Injured people were left unattended. “This resulted in a poor handover of casualties with little detail on casualty condition or treatment being passed to the ambulance service,” said regulators.

Radiation monitoring errors included an air sampler that hadn’t been calibrated, wrong-sized filter papers and “confusion” over radiation units. Monitoring teams were said to be “clearly inexperienced”, protocols were not followed and some places left unmonitored.

The convoy fire crew ran out of water after 40 minutes because back-up supplies from the Cumbrian fire service were delayed by blocked roads. After the fire was put out, the Cumbrian service offered to help rescue casualties, but this was rejected by the convoy crew commander.

“Post-exercise comments suggest the offer should not have been declined,” reported MoD regulators.
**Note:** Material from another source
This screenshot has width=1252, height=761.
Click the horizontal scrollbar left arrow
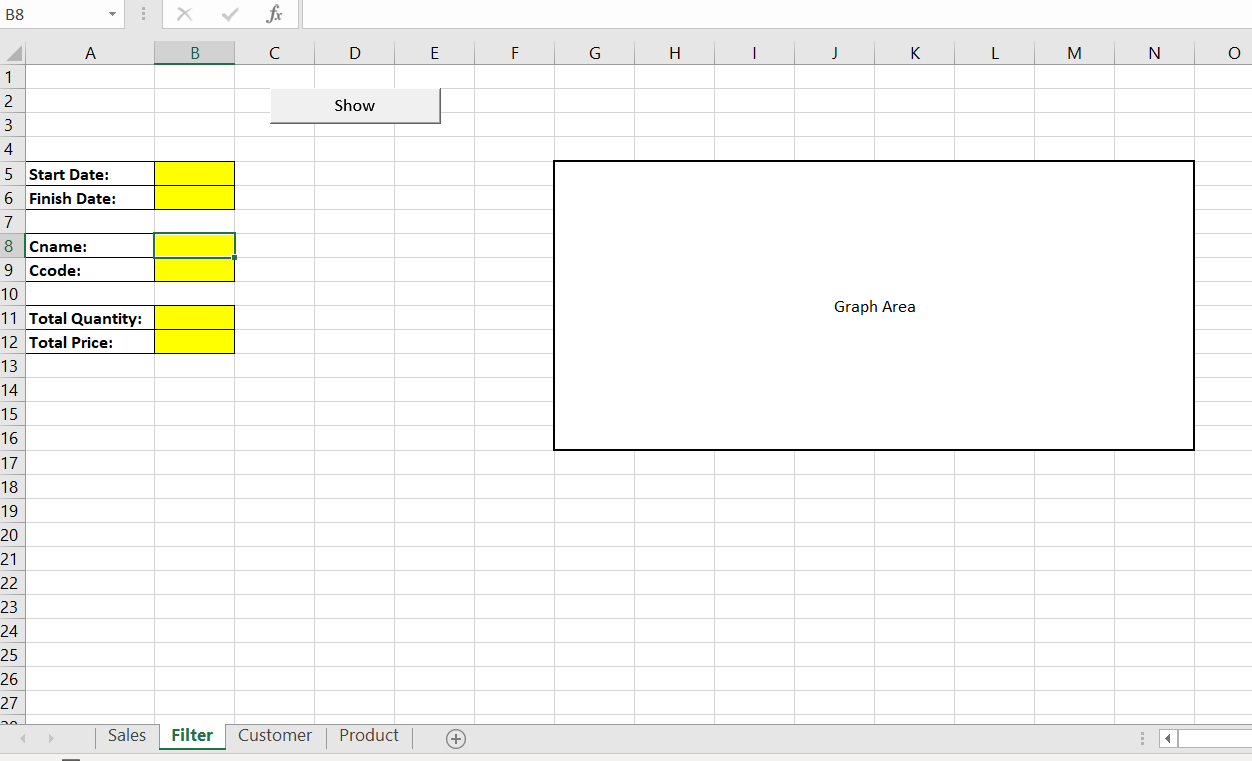pyautogui.click(x=1167, y=739)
Identifying, moving and disposing of bomb debris was delayed. Differing procedures used by bomb disposal units run by the army and the Atomic Weapons Establishment resulted in “confusions over whose process should be followed”, said the exercise director.

Commanders used “imprecise language”, according to MoD regulators. “Incorrect information was not always corrected quickly enough.”

Jane Tallents, of Nukewatch, which monitors nuclear convoys, said: “These rehearsals show just how complex and damaging a nuclear weapons emergency could be, and how poorly prepared the MoD is.”

The Scottish Campaign for Nuclear Disarmament’s Janet Fenton said: “When you add in the fact that this dangerous traffic is to maintain a horrific weapon of mass destruction, the carelessness and disregard for human welfare is beyond the pale.”

The SNP MP for West Dunbartonshire, Martin Docherty-Hughes, suggested that accidents like that in the exercise could not be ruled out. “The idea that a plume of radioactive material could be floating across Clydebank, Dumbarton or the Vale of Leven leaves me with a sense of dread,” he said.

The Ministry of Defence declined to answer questions on the status of the 47 enforcement actions resulting from Senator 2018 or the 10 from previous exercises. It also wouldn’t say what nuclear exercises have taken place since 2018.

It said: “Routine exercises such as Senator 2018 are conducted regularly to demonstrate our preparedness to respond to any incident, no matter how unlikely.”